— В то же время, — она позволила своему выражению лица и тону стать более серьезными, — очевидно, что не все здесь, в Манчире, были одинаково рады видеть меня. — Она покачала головой. — В сложившихся обстоятельствах я едва ли могу винить кого-либо, кто мог бы продолжать лелеять сомнения в отношении будущего, и вполне естественно, что такие сомнения должны выражаться в оговорках в отношении меня и императора Кайлеба. Одной из причин визита Кайлеба сюда в прошлом году была попытка покончить с некоторыми из этих оговорок. Это также одна из причин моего визита в этом году. Конечно, — выражение ее лица стало мрачнее, — есть и другие, менее радостные причины.
В тронном зале было очень тихо, и она повернула голову, оглядывая их всех и позволяя им увидеть ее спокойный взгляд и твердый рот.
— Никогда не бывает приятно, когда от тебя требуют уступить силе оружия, — тихо сказала она. — Кайлеб и я понимаем это. В то же время, я полагаю, любой здравомыслящий человек должен признать, что у нас почти не было выбора. Когда пять княжеств и королевств — в том числе, я хотела бы напомнить всем нам, мое собственное — были принуждены «рыцарями земель Храма» объединиться против Старого Чариса, хотя это королевство не совершило никаких преступлений или проступков против кого-либо из них, у Чариса не было выбора, кроме как защищаться. И когда стало очевидно, что коррумпированные викарии, захватившие контроль над Матерью-Церковью, намерены продолжать свои усилия по уничтожению не только королевства Чариса, но и любых остатков свободы мысли, у империи Чарис не было выбора, кроме как вести войну со своими врагами. И вот эта война пришла к вашим берегам под знаменами моей империи.

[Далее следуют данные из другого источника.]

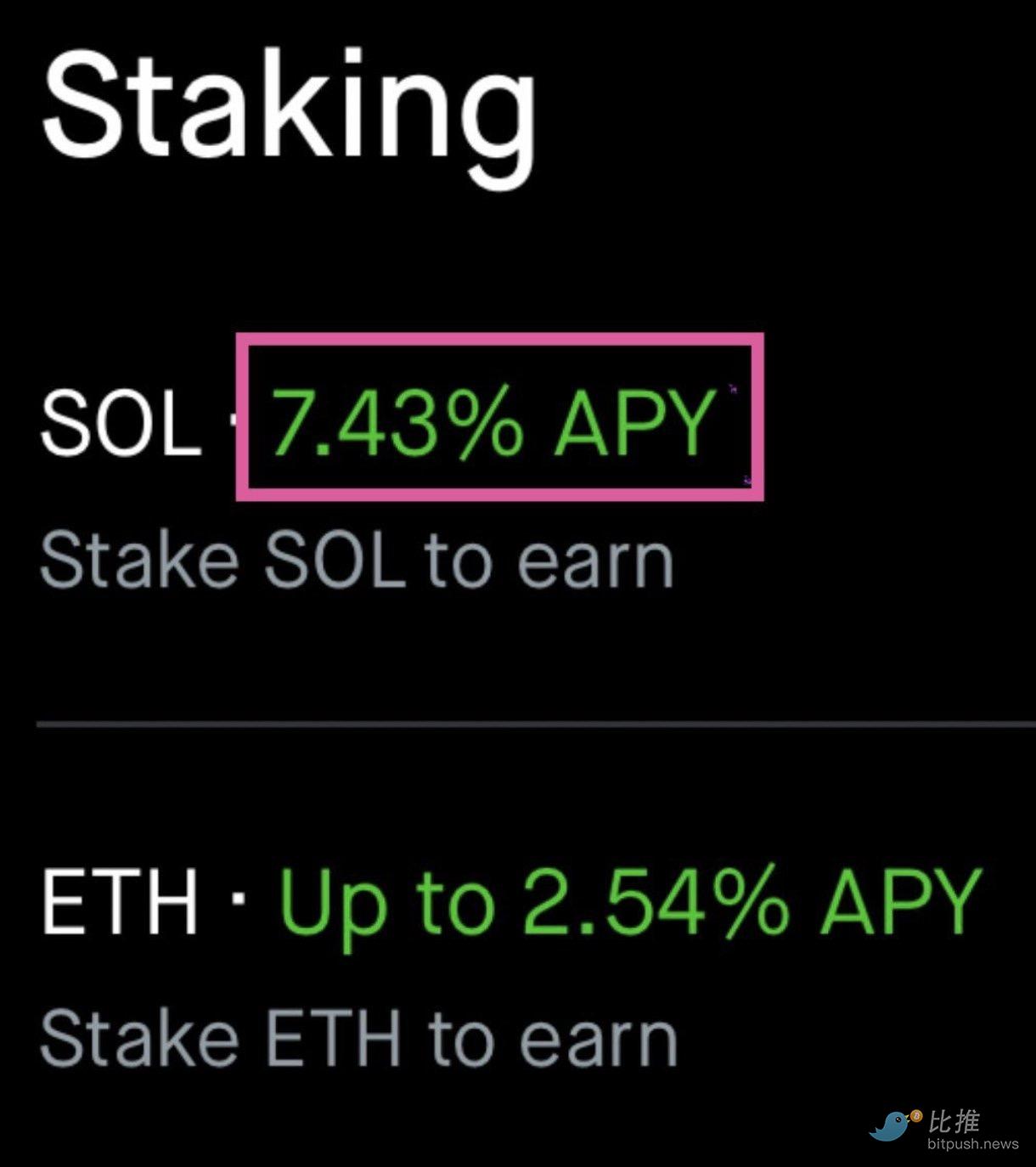
Task: Click the orange coin on the bird logo
Action: pyautogui.click(x=916, y=1115)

Тишина становилась все более напряженной, и она встретила ее прямо, расправив плечи.
— Я не буду притворяться, что у Чисхолма не было собственных причин для вражды с Домом Дайкин. Я уверена, что все в этом тронном зале знают, как они были вызваны и почему существовали. Но я скажу, что моя вражда — и вражда Кайлеба — была направлена против главы этого дома, и она проистекала из его действий, а не из какой-либо укоренившейся ненависти к Корисанде или всему корисандийскому. У нас были особые причины противостоять князю Гектору на поле битвы, и поэтому мы сделали это открыто и прямо, без всяких дипломатических выдумок, лжи и масок, которые использовали «рыцари земель Храма», чтобы скрыть свои преступления.
Она увидела, как напряглись плечи, когда она решительно взяла быка за рога.
— Я понимаю, что многие продолжают верить, что Кайлеб заказал убийство Гектора, и я полагаю, что даже могу понять, почему эта вера должна была приобрести такую популярность. Но мой муж не глупый человек, милорды и леди. Неужели кто-нибудь из вас хоть на мгновение поверит, что сын Хааралда из Чариса не мог понять, как убийство князя Гектора накануне его капитуляции настроит сердца и умы жителей Корисанды против него? Может ли кто-нибудь из вас придумать действие, лучше рассчитанное на то, чтобы затруднить мирное, упорядоченное включение Корисанды в империю Чарис? Проплыть тысячи миль, одолеть противника на поле битвы, одерживая одну ошеломляющую победу за другой, для чего кому-либо, кроме кровожадного монстра, убивать не только князя Гектора, но и его старшего сына?
Она снова сделала паузу, на этот раз всего на мгновение. Затем — У вас была возможность ознакомиться с политикой, которую генерал Чермин проводил здесь от нашего имени, и вы знаете, что в основе этой политики лежит наше желание продемонстрировать, что империя Чарис уважает верховенство закона и не имеет желания править с помощью террора и железного кулака угнетения. Многие из вас имели возможность лично встретиться с императором Кайлебом, и те, кто это сделал, наверняка должны понимать, что каким бы решительным, каким бы опасным в бою он ни был, он не является и никогда не был человеком, которому нравится проливать человеческую кровь. Я прошу вас спросить себя, стала бы корона, которая диктовала эту политику, и император, с которым вы встречались, прибегать к убийству врага, который был побежден и был готов согласиться с почетной капитуляцией. Почетной капитуляцией, которая имела бы гораздо большую политическую ценность для империи, как здесь, в Корисанде, так и за рубежом, чем когда-либо могло быть его убийство — его мученическая смерть.
Едва слышный шепот, подобный резкому ветерку в море тростника, пронесся по тронному залу, когда более чем один из этих дворян и прелатов точно понял, на что она намекала. Однако никто не осмеливался открыто заявить о своем отказе, и она молча сидела, позволяя этой мысли проникнуть в сознание на целых десять секунд, прежде чем продолжила.